SOURCE INFORMATION below:

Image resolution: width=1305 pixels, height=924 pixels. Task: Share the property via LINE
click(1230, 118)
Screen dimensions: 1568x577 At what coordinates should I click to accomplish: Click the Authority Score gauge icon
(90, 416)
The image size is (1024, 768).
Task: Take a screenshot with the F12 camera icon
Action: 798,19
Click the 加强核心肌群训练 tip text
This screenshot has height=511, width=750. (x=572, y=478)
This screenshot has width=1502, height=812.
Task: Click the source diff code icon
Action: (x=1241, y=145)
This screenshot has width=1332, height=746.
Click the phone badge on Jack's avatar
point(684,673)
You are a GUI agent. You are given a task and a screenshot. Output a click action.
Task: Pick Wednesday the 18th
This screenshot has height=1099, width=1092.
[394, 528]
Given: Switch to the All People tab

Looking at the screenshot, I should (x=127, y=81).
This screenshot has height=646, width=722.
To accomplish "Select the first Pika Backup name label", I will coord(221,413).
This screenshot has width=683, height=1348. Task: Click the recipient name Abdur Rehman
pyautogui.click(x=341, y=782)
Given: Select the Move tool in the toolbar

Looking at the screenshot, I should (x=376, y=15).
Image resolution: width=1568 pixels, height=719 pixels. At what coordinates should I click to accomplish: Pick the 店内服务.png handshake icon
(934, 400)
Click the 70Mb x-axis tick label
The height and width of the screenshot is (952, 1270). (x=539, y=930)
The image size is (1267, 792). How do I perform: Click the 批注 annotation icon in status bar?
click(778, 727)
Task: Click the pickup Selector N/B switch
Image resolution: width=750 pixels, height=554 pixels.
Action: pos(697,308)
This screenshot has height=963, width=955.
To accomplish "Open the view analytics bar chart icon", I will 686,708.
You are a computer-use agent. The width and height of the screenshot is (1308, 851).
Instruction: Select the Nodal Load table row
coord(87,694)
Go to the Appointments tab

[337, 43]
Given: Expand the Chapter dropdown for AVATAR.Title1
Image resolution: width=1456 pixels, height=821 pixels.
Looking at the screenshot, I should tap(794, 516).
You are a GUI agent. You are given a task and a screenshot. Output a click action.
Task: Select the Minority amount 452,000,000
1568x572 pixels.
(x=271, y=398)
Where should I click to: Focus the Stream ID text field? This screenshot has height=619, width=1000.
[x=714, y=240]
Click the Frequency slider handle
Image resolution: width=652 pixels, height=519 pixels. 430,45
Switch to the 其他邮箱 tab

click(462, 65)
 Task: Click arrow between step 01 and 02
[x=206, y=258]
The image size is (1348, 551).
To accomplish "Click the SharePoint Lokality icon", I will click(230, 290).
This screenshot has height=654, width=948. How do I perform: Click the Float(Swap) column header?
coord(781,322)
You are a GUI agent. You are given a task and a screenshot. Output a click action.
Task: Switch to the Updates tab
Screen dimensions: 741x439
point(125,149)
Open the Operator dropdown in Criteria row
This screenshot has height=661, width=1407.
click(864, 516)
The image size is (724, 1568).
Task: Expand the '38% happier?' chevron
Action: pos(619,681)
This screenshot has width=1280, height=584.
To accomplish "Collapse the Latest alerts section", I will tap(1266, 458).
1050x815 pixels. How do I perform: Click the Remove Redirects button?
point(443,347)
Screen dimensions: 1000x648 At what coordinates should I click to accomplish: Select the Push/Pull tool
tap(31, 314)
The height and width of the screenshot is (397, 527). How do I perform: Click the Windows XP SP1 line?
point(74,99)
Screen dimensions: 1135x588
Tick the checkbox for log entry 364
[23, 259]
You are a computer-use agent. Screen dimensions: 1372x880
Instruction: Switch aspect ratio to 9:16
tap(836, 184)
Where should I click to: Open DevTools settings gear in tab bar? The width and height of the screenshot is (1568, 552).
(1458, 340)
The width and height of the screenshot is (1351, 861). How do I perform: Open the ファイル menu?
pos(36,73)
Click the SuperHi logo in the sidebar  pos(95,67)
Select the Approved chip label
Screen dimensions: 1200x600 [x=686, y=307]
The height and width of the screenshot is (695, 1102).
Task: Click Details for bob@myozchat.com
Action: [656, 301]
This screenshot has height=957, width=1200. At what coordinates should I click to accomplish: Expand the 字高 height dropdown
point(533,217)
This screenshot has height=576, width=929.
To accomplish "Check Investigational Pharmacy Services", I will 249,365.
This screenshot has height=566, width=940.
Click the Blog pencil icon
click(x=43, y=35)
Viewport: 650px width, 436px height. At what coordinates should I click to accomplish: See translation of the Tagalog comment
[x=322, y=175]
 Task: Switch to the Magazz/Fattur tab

End of SOURCE INFORMATION.

▸ **TASK OBJECTIVE**
Reproduce, with both ends included, the lines from the one holding "This screenshot has height=566, width=940." to the end of the records above.

▸ **TASK RESPONSE**
This screenshot has height=566, width=940.
Click the Blog pencil icon
click(x=43, y=35)
Viewport: 650px width, 436px height. At what coordinates should I click to accomplish: See translation of the Tagalog comment
[x=322, y=175]
 Task: Switch to the Magazz/Fattur tab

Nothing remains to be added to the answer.